[Data entries]
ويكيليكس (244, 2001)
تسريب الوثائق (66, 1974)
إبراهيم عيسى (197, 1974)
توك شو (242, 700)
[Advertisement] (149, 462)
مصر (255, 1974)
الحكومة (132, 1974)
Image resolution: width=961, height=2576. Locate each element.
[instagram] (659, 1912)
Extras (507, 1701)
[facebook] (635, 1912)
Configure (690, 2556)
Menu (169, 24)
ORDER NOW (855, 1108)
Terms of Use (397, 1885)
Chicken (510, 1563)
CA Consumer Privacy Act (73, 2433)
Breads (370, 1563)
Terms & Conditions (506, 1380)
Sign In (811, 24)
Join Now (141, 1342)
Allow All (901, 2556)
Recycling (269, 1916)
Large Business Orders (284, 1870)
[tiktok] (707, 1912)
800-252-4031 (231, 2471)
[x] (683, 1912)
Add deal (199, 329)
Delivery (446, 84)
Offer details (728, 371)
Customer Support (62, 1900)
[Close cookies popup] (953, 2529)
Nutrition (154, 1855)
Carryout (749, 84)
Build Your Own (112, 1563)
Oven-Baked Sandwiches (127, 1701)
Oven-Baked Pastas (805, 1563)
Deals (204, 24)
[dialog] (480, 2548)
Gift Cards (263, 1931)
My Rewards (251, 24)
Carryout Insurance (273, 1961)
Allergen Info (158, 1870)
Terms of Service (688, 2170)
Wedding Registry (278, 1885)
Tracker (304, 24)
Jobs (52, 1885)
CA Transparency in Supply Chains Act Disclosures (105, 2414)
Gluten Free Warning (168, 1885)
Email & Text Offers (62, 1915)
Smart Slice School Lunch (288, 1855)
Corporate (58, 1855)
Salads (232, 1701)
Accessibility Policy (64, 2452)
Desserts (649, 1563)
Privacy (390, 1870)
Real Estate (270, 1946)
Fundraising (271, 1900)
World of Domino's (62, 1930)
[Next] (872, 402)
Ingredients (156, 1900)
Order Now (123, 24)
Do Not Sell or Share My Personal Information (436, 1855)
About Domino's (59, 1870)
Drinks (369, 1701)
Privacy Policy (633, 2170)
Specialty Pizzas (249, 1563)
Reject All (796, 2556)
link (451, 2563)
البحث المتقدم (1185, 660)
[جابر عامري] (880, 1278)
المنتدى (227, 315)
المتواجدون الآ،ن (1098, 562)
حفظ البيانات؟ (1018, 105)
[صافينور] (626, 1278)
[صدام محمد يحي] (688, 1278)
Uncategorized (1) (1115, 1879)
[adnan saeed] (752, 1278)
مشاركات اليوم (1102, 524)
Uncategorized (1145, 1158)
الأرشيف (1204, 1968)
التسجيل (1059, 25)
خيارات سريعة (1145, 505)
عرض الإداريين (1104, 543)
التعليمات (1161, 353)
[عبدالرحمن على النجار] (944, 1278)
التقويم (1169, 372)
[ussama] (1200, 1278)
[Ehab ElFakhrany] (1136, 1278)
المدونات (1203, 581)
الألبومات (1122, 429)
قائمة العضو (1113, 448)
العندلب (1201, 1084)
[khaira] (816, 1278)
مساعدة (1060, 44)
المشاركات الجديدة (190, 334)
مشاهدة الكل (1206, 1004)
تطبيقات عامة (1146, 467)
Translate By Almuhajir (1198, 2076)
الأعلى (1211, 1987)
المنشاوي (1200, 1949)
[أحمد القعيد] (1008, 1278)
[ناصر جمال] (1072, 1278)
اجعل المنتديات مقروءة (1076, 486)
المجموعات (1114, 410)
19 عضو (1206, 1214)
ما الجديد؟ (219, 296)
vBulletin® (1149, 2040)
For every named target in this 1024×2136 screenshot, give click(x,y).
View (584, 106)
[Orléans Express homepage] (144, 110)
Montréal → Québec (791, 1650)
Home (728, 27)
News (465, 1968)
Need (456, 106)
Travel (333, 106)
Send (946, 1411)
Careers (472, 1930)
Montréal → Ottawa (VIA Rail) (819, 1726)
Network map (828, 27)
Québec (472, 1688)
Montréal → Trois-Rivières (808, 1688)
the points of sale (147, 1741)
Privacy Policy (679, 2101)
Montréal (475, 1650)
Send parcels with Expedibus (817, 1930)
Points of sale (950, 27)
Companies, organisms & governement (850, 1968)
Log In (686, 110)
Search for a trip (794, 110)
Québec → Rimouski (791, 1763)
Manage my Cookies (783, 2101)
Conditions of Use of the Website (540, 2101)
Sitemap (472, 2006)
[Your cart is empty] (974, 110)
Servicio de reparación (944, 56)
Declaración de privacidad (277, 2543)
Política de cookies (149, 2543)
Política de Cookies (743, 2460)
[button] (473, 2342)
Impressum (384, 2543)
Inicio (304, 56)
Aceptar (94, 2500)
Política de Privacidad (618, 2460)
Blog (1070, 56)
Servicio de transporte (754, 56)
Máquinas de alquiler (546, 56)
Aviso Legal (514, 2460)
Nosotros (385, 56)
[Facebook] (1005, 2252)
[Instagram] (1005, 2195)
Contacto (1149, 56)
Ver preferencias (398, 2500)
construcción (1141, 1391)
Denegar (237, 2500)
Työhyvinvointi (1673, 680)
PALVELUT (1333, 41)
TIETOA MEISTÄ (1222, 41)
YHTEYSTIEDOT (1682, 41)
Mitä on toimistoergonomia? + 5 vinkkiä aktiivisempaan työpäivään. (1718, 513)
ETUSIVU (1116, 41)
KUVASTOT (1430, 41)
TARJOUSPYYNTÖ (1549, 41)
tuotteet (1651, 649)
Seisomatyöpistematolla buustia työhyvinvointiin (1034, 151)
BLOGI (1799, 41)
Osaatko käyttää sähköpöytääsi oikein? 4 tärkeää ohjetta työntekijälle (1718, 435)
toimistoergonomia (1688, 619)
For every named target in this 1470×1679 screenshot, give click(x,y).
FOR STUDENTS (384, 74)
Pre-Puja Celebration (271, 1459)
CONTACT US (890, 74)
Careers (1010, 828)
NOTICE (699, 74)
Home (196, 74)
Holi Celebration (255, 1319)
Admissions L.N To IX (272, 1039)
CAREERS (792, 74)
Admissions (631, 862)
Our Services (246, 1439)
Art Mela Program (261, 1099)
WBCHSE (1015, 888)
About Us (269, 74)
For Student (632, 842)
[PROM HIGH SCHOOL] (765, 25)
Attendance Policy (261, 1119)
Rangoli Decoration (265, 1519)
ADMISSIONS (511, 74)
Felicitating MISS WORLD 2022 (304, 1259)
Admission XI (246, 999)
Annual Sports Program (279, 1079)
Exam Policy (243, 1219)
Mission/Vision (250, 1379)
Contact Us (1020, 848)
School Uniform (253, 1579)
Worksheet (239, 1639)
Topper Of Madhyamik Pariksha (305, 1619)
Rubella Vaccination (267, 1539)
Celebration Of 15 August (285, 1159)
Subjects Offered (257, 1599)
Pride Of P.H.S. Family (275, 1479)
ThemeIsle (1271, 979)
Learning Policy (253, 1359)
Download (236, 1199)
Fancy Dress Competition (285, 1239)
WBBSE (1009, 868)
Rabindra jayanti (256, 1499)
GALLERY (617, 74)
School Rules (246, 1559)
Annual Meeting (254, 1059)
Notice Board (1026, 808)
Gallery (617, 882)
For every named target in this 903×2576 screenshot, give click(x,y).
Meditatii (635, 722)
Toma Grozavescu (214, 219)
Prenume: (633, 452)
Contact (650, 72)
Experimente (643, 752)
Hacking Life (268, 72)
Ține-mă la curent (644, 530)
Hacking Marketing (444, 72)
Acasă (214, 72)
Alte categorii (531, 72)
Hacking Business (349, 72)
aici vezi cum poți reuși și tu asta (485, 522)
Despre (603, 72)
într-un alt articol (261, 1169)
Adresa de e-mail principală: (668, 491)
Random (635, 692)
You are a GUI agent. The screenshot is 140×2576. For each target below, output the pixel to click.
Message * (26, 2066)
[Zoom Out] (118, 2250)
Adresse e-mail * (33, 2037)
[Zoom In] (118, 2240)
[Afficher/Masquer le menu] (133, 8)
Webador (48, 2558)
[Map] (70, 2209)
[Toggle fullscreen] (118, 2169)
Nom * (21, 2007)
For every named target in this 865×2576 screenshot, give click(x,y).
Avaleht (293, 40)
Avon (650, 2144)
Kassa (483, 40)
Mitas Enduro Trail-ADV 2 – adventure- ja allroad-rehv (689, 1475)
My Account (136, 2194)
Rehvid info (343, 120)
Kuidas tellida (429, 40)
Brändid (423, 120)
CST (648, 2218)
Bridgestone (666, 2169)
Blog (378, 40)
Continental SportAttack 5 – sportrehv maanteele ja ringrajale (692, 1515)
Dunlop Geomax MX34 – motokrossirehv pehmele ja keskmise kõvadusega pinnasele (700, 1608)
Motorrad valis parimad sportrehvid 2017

Your goal:
Go to the line with "Mitä on toimistoergonomia?" in the entries above and repeat every line from there through the line with "Osaatko käyttää sähköpöytääsi", exactly and with no other text.

Response area:
Mitä on toimistoergonomia? + 5 vinkkiä aktiivisempaan työpäivään. (1718, 513)
ETUSIVU (1116, 41)
KUVASTOT (1430, 41)
TARJOUSPYYNTÖ (1549, 41)
tuotteet (1651, 649)
Seisomatyöpistematolla buustia työhyvinvointiin (1034, 151)
BLOGI (1799, 41)
Osaatko käyttää sähköpöytääsi oikein? 4 tärkeää ohjetta työntekijälle (1718, 435)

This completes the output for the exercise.